The words came out softer than she'd intended, barely above a whisper, and she watched something shift in Lucas's face. Not surprise—Lucas never seemed surprised. But a crack, maybe. A flicker of something raw that he usually kept behind the knowing glint. His thumb was still pressed to her pulse point, and she felt it pause, just for a second, before it started moving again—slow, deliberate circles.
"You want my answer," he said. It wasn't a question.
"I want to know." She held his gaze, refused to look away even when her throat tightened. "You sat there. You waited. You watched us kiss. And you didn't leave, didn't make a joke, didn't pretend it wasn't happening. You stayed."
A beat of silence. The radiator sighed.
"I've been staying for months, Emma." His voice was low, rougher than she expected, and she felt the weight of it settle between them. "Since that night in the kitchen when you fell asleep on my shoulder. Since you laughed at my terrible impression of the landlord. Since you walked past my door at 2am and I heard you stop."
Ryan's breath caught beside her, a small sound she might have missed if she hadn't been listening for it. She didn't look at him. Couldn't, not yet. Her focus was locked on Lucas, on the way his jaw tightened and his thumb kept moving against her wrist—a steady, grounding rhythm that said I'm still here.

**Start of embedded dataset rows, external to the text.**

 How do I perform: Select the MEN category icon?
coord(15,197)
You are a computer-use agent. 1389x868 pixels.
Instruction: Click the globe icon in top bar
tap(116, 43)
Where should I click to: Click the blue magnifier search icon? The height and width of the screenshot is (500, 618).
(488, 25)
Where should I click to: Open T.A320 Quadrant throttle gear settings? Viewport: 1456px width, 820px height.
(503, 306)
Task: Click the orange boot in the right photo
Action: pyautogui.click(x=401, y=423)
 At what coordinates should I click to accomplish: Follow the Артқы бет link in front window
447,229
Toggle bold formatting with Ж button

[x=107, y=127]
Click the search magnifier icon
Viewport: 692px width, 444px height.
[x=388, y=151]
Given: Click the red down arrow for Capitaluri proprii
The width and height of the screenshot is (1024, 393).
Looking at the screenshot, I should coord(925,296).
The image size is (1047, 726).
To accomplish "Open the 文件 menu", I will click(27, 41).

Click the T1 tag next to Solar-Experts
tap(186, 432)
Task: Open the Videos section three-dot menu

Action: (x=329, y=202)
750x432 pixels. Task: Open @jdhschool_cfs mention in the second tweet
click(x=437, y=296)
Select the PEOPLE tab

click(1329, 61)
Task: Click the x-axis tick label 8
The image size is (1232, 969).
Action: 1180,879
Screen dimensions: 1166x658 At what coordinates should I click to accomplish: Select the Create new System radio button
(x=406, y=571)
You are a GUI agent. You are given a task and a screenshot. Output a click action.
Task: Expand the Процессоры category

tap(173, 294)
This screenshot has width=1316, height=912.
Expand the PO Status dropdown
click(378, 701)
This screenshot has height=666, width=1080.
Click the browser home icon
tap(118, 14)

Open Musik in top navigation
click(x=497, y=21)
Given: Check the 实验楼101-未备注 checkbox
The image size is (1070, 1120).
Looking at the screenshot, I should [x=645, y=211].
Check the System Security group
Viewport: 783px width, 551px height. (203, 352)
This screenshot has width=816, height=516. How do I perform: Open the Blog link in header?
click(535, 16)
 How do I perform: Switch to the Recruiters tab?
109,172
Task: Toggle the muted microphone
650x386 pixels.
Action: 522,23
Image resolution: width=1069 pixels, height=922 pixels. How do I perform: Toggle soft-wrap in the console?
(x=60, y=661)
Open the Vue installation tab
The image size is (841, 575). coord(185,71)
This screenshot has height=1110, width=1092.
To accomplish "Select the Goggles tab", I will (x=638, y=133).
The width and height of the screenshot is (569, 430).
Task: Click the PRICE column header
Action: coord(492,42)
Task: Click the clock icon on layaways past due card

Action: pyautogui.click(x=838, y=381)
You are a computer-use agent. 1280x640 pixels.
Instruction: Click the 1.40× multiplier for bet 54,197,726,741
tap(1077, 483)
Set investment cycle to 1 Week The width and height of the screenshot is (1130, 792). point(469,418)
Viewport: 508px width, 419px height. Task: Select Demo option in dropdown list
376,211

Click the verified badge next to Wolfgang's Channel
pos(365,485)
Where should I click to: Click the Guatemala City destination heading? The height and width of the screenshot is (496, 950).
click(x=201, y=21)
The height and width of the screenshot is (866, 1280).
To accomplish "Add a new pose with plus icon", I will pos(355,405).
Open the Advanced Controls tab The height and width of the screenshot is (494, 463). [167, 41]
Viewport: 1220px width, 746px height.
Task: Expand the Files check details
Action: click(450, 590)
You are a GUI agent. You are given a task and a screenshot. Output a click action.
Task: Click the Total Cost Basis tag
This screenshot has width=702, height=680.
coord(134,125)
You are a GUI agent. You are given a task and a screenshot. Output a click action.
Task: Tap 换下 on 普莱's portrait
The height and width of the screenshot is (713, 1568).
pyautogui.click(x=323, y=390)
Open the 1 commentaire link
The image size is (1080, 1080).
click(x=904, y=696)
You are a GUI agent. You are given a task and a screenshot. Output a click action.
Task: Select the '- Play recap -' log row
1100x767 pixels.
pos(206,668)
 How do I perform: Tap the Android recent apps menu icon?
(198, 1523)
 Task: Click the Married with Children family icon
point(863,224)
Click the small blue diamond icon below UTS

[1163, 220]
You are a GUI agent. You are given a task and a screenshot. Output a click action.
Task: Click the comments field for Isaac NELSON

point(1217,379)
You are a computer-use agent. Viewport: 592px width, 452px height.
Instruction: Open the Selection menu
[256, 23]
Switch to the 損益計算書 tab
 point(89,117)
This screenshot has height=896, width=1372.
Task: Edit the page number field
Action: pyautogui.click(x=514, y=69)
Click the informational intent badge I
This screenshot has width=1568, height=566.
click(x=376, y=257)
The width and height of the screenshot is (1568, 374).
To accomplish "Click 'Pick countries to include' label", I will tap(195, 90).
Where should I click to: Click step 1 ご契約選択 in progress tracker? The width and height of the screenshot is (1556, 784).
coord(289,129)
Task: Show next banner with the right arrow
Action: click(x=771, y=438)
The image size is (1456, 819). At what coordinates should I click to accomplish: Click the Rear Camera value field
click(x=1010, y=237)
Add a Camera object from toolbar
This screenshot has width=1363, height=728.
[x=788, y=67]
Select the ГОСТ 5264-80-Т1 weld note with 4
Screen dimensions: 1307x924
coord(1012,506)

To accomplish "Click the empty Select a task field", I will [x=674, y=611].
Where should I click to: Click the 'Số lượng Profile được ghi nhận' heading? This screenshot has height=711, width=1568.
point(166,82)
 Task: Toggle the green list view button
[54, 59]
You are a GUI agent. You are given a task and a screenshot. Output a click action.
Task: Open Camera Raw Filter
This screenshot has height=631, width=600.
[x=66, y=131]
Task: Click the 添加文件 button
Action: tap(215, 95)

"I'm not good at saying what I feel," Lucas said, and the confession seemed to cost him—she saw it in the way his shoulders straightened, the way he swallowed before continuing. "I'm better at watching, at waiting, at letting you come to me when you're ready. But you're asking. So here it is."
He leaned forward, just a fraction, and the space between them turned electric. His hand slid from her wrist to her hand, fingers interlacing with hers, and she felt his calluses press into her palm—a grip that said I'm not letting go.
"I love you, Emma. And I've loved watching you figure out what you want. But if you're asking what I want?" His thumb traced the edge of her knuckles, a slow, deliberate path. "I want the same thing Ryan wants. I want a chance. I want to stop pretending I don't see the way you look at me when you think I'm not paying attention."
Emma's breath stopped. The lamp hummed. And somewhere in the space between Lucas's words and her next exhale, the constellation they'd been building tilted into something new.